**What is expected**
Scan the lines below for the string "will" and report how many lines contain it, giving only the number.

___ Data under study

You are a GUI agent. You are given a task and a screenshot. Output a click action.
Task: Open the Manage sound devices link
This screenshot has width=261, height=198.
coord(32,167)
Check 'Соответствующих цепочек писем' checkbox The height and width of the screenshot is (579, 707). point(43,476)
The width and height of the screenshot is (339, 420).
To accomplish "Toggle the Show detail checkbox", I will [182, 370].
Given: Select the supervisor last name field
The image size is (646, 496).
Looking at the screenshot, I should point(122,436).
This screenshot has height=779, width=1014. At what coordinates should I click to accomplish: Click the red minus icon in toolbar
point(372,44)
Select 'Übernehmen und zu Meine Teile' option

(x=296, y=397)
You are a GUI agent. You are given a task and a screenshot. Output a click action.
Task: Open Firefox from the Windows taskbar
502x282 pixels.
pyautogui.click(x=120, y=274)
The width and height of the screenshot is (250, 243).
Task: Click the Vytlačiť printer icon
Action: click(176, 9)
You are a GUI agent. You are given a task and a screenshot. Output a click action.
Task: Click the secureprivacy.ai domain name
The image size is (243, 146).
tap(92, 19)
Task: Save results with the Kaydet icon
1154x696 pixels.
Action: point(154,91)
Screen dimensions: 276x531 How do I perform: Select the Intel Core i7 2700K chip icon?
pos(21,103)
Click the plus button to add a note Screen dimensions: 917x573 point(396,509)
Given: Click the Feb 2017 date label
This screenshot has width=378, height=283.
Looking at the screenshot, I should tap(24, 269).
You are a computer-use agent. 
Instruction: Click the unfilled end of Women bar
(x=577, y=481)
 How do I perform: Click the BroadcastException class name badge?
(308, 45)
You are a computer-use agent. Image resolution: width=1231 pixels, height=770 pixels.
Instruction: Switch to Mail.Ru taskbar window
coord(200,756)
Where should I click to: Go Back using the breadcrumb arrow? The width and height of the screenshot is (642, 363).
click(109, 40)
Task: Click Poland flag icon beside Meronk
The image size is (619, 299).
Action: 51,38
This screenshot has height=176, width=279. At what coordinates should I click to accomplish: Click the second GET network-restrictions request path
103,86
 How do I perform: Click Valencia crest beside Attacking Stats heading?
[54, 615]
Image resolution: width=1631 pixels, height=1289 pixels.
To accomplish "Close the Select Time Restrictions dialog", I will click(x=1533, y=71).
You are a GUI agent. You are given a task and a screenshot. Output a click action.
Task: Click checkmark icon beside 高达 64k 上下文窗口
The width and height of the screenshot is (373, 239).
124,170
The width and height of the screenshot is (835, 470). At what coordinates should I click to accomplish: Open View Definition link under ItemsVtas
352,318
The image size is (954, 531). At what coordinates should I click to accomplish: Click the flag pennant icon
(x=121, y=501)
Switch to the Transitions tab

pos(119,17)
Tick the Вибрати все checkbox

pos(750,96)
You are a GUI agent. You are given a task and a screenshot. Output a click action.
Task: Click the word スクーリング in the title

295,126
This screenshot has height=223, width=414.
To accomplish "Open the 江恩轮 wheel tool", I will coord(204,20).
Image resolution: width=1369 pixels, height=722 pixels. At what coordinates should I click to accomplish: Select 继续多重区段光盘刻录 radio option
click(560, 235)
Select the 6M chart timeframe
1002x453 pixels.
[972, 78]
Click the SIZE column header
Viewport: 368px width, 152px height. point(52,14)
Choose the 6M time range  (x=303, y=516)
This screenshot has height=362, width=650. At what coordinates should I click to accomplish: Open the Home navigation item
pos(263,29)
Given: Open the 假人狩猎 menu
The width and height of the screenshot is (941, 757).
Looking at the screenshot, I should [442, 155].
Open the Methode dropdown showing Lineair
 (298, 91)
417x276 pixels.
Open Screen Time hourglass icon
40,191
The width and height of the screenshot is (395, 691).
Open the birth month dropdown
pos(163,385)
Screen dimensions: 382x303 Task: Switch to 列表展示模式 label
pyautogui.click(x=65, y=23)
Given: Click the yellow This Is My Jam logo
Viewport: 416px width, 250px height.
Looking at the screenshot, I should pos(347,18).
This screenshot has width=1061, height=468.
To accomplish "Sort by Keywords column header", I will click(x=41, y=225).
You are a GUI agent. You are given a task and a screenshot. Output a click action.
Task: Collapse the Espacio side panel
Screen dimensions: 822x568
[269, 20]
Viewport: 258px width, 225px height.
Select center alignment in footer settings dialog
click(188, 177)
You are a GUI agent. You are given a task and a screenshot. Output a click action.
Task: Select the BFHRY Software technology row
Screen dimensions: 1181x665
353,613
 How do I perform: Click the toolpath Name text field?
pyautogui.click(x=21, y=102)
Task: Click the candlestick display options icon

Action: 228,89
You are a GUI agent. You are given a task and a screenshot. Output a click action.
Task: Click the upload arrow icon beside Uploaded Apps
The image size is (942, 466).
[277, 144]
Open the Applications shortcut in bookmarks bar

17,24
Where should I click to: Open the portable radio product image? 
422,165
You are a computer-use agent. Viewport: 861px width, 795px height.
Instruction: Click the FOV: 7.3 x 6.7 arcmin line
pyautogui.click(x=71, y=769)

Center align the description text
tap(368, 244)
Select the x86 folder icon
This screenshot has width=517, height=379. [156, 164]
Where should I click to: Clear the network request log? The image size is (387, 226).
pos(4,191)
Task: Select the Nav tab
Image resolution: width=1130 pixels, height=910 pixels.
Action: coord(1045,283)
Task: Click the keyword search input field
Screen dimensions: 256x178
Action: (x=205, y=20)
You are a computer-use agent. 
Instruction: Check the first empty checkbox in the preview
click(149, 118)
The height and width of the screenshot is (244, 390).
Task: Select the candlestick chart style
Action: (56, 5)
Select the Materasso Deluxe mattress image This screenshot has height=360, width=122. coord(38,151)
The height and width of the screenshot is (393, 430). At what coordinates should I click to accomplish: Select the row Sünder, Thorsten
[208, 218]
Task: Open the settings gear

______

**Response to this task**
4